Sender-related Miscommunication

The responsibility of the sender of a message is to make it as easy as possible to understand the intended meaning. If work must be done to get your point across, it is on you as the sender to do all you can to make that happen. (The receiver also has their responsibilities that we'll examine below, but listening and reading are not necessarily as labour-intensive as composing a message in either speech or writing). This is why grammar, punctuation, and even document design in written materials, as well as excellent conversational and presentation skills, are so important: sender errors in these aspects of communication lead to readers' and audiences' confusion and frustration, which get in the way of their understanding the meaning you intended. If senders of messages fail to anticipate their audience's needs and miss the target of writing or saying the right thing in the right way to get their messages across, they bear the responsibility for miscommunication and need to pay close attention to the lessons throughout this textbook to help them get back on target.

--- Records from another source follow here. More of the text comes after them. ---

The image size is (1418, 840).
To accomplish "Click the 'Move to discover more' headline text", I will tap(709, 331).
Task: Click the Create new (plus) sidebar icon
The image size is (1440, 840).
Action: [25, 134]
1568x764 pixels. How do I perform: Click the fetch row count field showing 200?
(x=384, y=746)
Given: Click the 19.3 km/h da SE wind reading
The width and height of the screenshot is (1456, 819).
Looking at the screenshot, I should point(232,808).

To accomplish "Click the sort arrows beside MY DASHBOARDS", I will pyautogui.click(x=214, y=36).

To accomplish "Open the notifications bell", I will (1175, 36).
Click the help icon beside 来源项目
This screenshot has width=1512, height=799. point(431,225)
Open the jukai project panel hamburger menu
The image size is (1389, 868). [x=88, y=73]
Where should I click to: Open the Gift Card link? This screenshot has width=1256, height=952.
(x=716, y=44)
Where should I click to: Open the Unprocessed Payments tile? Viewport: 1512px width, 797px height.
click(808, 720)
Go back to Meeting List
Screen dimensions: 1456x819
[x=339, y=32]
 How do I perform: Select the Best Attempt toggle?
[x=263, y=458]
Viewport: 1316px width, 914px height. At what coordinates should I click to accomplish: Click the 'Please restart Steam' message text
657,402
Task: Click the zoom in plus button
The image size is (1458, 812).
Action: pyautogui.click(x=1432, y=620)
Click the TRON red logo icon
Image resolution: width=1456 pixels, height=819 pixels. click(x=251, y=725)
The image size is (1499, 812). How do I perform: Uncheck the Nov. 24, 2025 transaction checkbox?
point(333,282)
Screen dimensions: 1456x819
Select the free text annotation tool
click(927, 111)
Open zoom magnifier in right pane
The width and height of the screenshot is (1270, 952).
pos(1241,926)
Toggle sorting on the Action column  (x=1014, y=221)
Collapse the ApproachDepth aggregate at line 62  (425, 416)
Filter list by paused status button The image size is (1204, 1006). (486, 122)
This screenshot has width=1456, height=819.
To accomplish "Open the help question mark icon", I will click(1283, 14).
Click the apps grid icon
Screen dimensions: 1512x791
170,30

If the sender has any doubt that their message is being understood, it's also on them to check in to make sure. If you are giving a presentation, for instance, you can employ several techniques to help ensure that your audience stays with you:

  • Ensure that they can properly hear you by projecting your voice so that even the people in the back row can hear you properly; check that they can by asking if they can hear you just fine.
  • Get them involved and engaged by asking for a show of hands on a topical question.
  • Ask them to ask questions if they don't understand anything; make them feel at ease to ask questions by saying that there are no stupid questions and that if a question occurs to any one of them, it is probably also occurring to the rest.
  • Flag important points and, several minutes later, ask them to summarize them back to you when you are relating them to another major point.